MAIS UM CRIME: CHEQUE CAUÇÃO PERTO DE VIRAR CRIME

Foi aprovado na Câmara o projeto de lei que proíbe condicionar atendimento médico-hospitalar emergencial a qualquer garantia, como o cheque caução. O projeto também proíbe a exigência de preenchimento de formulários  administrativos antes do socorro. As medidas valem tanto para hospitais públicos, quanto para privados, os quais terão que exibir cartazes informando que é crime exigir garantias para prestar serviços de emergência. A proposta que agora segue para o Senado, foi encaminhada ao Congresso pelo executivo após a morte de Duvanier Ferreira, secretário de Recursos Humanos do Ministério do Planejamento. Segundo a família, Durvanier sofreu um infarto e teve atendimento negado em dois hospitais de Brasília por não estar portando talão de cheque e a carteira do plano de saúde. A presidente Dilma Rousseff determinou que o governo tratasse de evitar novas vítimas por omissão.
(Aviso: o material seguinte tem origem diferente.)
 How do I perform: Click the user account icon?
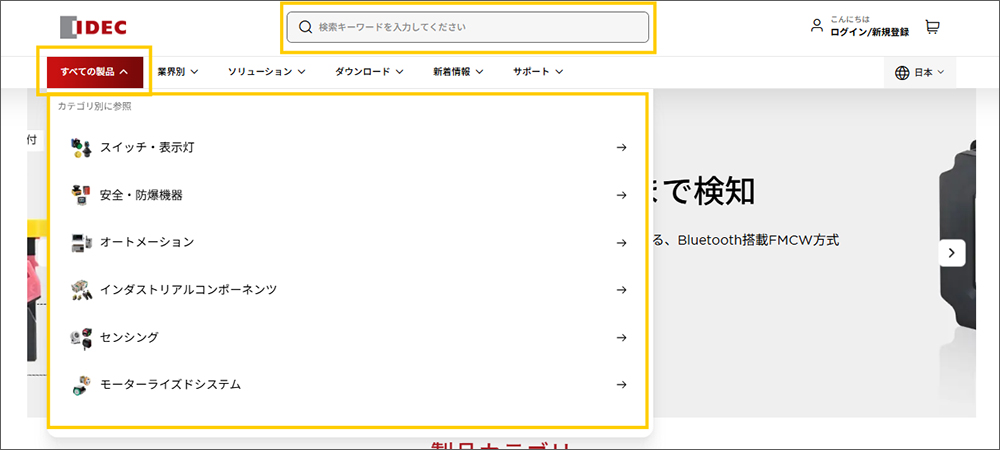pyautogui.click(x=817, y=27)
Caso o projeto seja aprovado, será chamado de “Lei Duvanier”. O projeto faz parecer que atrasar ou condicionar assistência médica a qualquer outra providência burocrática ou financeira já não seja crime capitulado no Código Penal, como omissão de socorro, lesão corporal e até homicídio no caso de morte do paciente. Se no caso Duvanier houve a morte do paciente em razão do atraso no atendimento, que se deu por exigência burocrática e por condicionamento ao tal cheque caução, o Judiciário disporá de todos os elementos para processar criminalmente por homicídio os responsáveis e com base ao que já dispõe o Código Penal. Sob o ponto de vista ético o Código de Ética Médica já sanciona esse tido de comportamento.